Instructions for the task> In the records below, find the line containing "Instruction: Click the Library button", then copy that line and all lines after it, exactly, omitting every picture.

Material provided>
*****

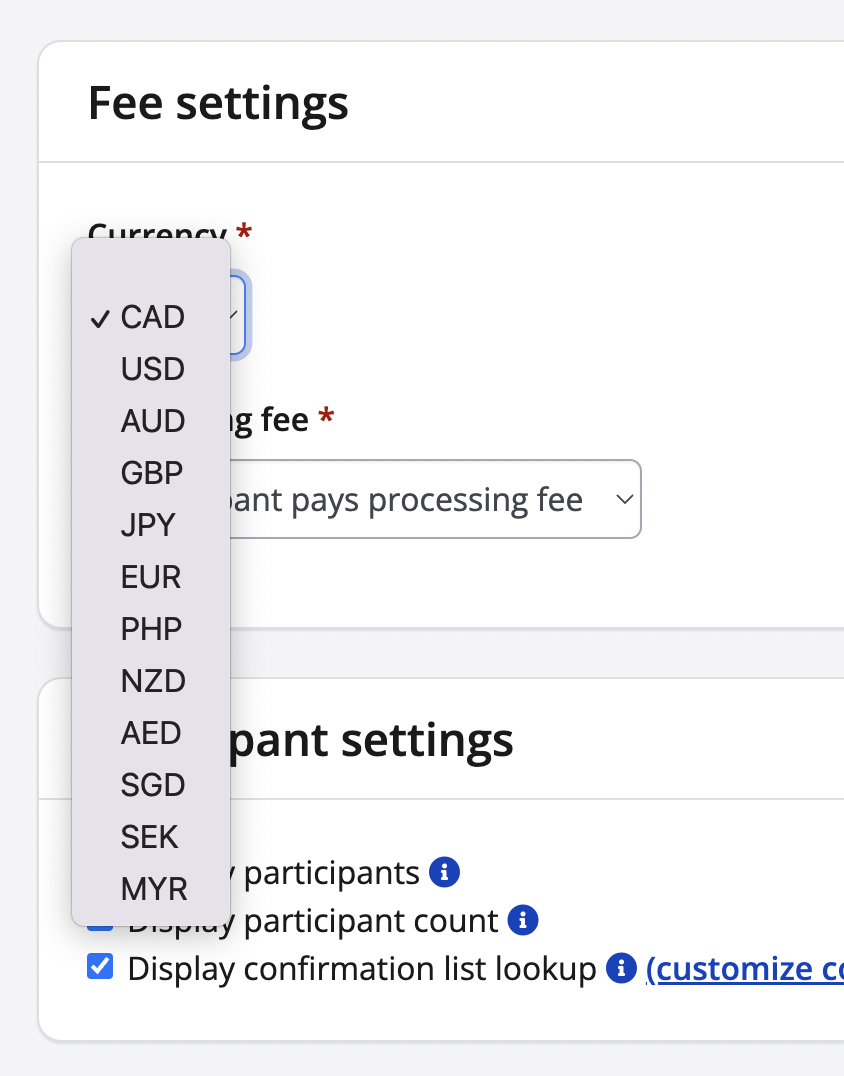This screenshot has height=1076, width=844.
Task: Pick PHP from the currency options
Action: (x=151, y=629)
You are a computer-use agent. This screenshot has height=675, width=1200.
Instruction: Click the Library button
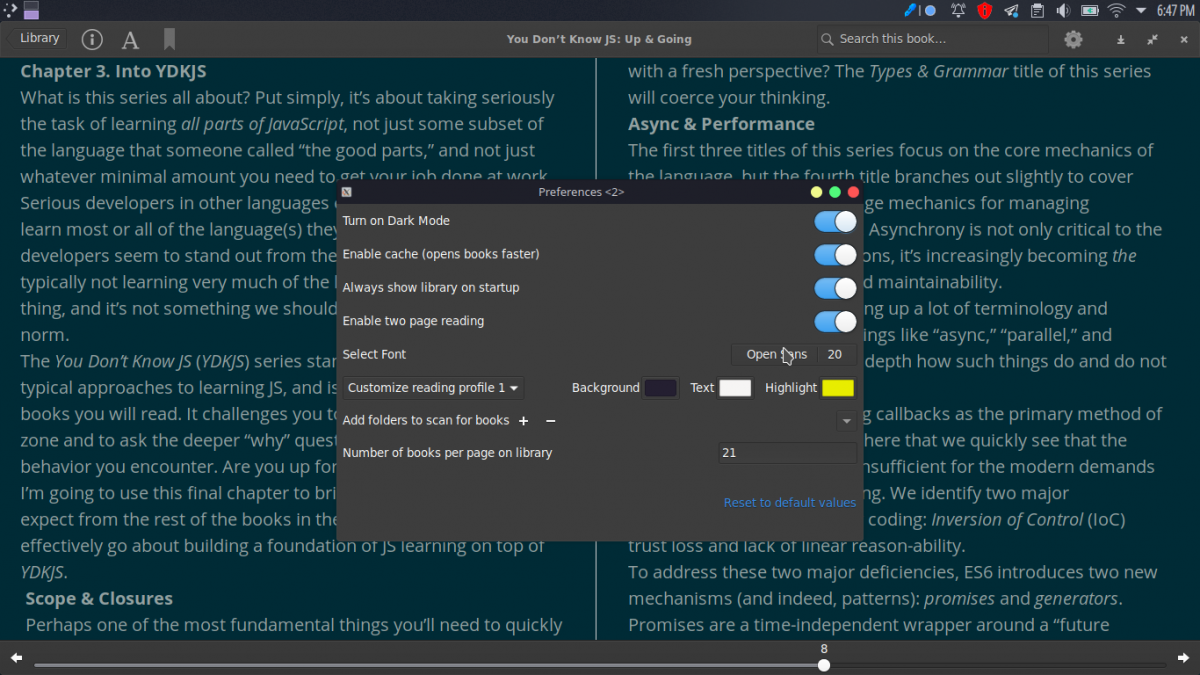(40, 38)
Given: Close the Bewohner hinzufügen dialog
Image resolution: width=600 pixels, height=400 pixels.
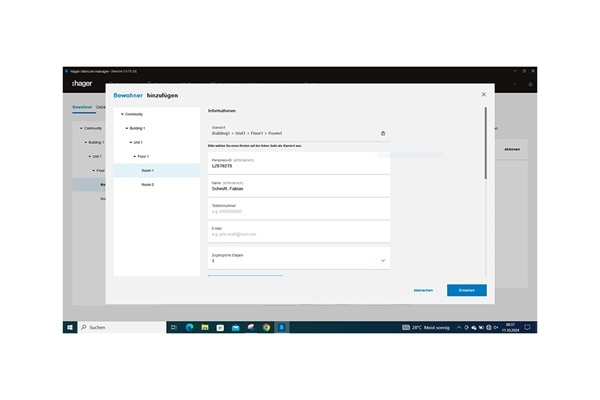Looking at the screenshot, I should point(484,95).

*****

Task output>
Instruction: Click the Library button
(40, 38)
Given: Close the Bewohner hinzufügen dialog
Image resolution: width=600 pixels, height=400 pixels.
Looking at the screenshot, I should point(484,95).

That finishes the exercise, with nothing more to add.